### THE TASK
Write a continuation of the passage below on British politicians past and present, starting after its final sentence.

### TEXT EXTRACT
Regardless I still feel sorry for Ed. Nobody’s listening to him. Nobody’s listening to him, because it’s not just me who can predict what he’s going to say. It’s everyone. You get the impression he’s kept on a leash by his party handlers, too fearful of letting him saying anything truly original or vaguely controversial in case he’s lampooned and instead he ends up being mocked for his very dullness.

It wasn’t always like that. It might seem fanciful in an age of twenty-four hour news coverage, but once upon a time our politicians were larger than life and had that mystical otherness which suggested that they might change the world for the better. The real world. The one people lived in. The rhetoric of the great reforming Liberals of the early twentieth century was not only capable of stirring the masses to exaltation, but was followed up with real action that eventually dragged Britain out of the workhouse and laid the ground work for the major reforms of the late forties to take place. The NHS. Pensions. The welfare state. Mortar which held together the society that gave a shit. The politicians who survived Queen Victoria would never be elected now. They’d be seen as too rogue, too maverick for national office. Lloyd George and Asquith both led lives filled with women and dubious money and fateful misadventure and bitter slighted enemies who would ensure their foibles were routinely plastered over the papers in the twenty-first century. Attlee would have been too boringly unphotogenic. Bevan too wildly Welsh. Even Churchill, the man held up as a pinnacle of British spirit and wouldn’t-it-be-marvellous-if-all-our-children-turned-out-like-Winston, in 2011 would have had his exceptional drink habit exposed.

### DATA EXCERPTS

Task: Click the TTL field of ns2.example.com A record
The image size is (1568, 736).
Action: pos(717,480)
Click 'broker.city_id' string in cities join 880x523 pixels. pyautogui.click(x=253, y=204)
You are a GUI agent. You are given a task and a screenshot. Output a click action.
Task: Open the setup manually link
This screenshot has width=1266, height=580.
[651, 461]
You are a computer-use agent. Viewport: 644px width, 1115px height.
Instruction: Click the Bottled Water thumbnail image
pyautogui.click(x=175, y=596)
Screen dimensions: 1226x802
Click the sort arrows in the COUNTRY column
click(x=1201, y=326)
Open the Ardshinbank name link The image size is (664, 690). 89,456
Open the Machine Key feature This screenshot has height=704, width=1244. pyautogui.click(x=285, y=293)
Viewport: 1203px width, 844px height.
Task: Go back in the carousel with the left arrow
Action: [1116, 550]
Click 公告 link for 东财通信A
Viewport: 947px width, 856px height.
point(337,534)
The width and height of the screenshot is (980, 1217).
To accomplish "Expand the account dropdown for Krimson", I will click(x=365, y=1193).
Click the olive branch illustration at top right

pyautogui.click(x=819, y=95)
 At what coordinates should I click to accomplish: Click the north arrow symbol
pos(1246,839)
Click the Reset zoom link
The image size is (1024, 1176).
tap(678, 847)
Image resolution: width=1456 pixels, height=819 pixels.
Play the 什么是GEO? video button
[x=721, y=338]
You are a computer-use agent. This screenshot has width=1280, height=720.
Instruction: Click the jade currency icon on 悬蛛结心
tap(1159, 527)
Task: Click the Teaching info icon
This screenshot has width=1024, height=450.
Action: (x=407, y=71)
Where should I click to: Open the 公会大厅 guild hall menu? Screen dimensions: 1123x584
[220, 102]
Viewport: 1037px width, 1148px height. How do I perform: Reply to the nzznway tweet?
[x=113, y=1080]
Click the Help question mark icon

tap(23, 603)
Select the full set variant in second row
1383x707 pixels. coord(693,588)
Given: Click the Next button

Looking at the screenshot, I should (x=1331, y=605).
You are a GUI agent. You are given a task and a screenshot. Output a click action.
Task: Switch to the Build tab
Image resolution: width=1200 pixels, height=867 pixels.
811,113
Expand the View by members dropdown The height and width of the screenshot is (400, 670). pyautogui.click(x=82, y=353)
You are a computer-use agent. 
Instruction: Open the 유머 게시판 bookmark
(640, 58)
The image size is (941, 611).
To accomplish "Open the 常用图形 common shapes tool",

### WRITTEN RESPONSE
In those days it was easier for a politician to bend reality to his will, to control the story so that he was always a hero. Lloyd George, in 1918, emerged from the First World War as the man who’d won it, who’d finally ended the slaughter and with victory no less. He was the man the people loved for his reforming budget despite the dead bodies growing mountainous over in Flanders. They loved him so much that a congratulatory biography of his life was filmed, which Lloyd George’s office quickly quashed simply because it wasn’t theirs.

In contrast, Tony Blair must wonder if he’s ever going to get his appearance back. He’s continually ridiculed and accused of ever more fanciful crimes. From the, when broadcast, near-future The Trial of Tony Blair, where he awaited his fate for war crimes, to the contemporary The Hunt for Tony Blair where he is chased across a noir-parody, sleeps with Margaret Thatcher and murders anyone who crosses his path, including tossing Robin Cook down a Scottish scree slope. Criticism of our leaders has become virtually post-modern, a pastiche of itself as we begin to muddle Blair with an unending mess of actors who’ve tried their hand at his peculiar mannerisms and faux charm.

Perhaps this reflects our deep lying disappointment with him? And them all.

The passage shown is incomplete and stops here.